Copy out each of the following entries word for word.

----

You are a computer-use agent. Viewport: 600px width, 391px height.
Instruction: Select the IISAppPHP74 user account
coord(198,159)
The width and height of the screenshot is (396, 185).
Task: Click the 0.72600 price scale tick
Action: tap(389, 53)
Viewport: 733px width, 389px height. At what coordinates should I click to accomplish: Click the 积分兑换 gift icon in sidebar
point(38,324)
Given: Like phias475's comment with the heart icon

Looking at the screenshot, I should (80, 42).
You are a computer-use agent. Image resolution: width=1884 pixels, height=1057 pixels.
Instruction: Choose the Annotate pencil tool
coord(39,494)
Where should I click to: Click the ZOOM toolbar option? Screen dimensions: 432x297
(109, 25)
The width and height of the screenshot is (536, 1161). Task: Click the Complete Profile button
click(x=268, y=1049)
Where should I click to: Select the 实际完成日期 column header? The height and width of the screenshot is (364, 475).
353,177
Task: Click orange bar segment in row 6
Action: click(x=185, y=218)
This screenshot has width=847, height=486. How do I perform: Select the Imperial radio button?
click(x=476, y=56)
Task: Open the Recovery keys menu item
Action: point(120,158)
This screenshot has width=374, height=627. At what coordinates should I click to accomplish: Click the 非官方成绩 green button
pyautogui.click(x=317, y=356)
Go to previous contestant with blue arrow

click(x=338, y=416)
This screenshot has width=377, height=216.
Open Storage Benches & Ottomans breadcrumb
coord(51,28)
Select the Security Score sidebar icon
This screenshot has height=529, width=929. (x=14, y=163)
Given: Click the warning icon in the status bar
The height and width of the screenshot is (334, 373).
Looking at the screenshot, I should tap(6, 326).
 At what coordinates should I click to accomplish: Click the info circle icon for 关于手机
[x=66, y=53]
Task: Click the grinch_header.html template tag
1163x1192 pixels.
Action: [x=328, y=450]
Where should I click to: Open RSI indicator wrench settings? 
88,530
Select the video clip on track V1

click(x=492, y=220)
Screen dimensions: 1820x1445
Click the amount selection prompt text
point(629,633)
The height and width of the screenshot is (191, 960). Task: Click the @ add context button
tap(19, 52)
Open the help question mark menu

----

WRITTEN REPLY »
You are a computer-use agent. Viewport: 600px width, 391px height.
Instruction: Select the IISAppPHP74 user account
coord(198,159)
The width and height of the screenshot is (396, 185).
Task: Click the 0.72600 price scale tick
Action: tap(389, 53)
Viewport: 733px width, 389px height. At what coordinates should I click to accomplish: Click the 积分兑换 gift icon in sidebar
point(38,324)
Given: Like phias475's comment with the heart icon

Looking at the screenshot, I should (80, 42).
You are a computer-use agent. Image resolution: width=1884 pixels, height=1057 pixels.
Instruction: Choose the Annotate pencil tool
coord(39,494)
Where should I click to: Click the ZOOM toolbar option? Screen dimensions: 432x297
(109, 25)
The width and height of the screenshot is (536, 1161). Task: Click the Complete Profile button
click(x=268, y=1049)
Where should I click to: Select the 实际完成日期 column header? The height and width of the screenshot is (364, 475).
353,177
Task: Click orange bar segment in row 6
Action: click(x=185, y=218)
This screenshot has width=847, height=486. How do I perform: Select the Imperial radio button?
click(x=476, y=56)
Task: Open the Recovery keys menu item
Action: point(120,158)
This screenshot has width=374, height=627. At what coordinates should I click to accomplish: Click the 非官方成绩 green button
pyautogui.click(x=317, y=356)
Go to previous contestant with blue arrow

click(x=338, y=416)
This screenshot has width=377, height=216.
Open Storage Benches & Ottomans breadcrumb
coord(51,28)
Select the Security Score sidebar icon
This screenshot has height=529, width=929. (x=14, y=163)
Given: Click the warning icon in the status bar
The height and width of the screenshot is (334, 373).
Looking at the screenshot, I should tap(6, 326).
 At what coordinates should I click to accomplish: Click the info circle icon for 关于手机
[x=66, y=53]
Task: Click the grinch_header.html template tag
1163x1192 pixels.
Action: [x=328, y=450]
Where should I click to: Open RSI indicator wrench settings? 
88,530
Select the video clip on track V1

click(x=492, y=220)
Screen dimensions: 1820x1445
Click the amount selection prompt text
point(629,633)
The height and width of the screenshot is (191, 960). Task: Click the @ add context button
tap(19, 52)
Open the help question mark menu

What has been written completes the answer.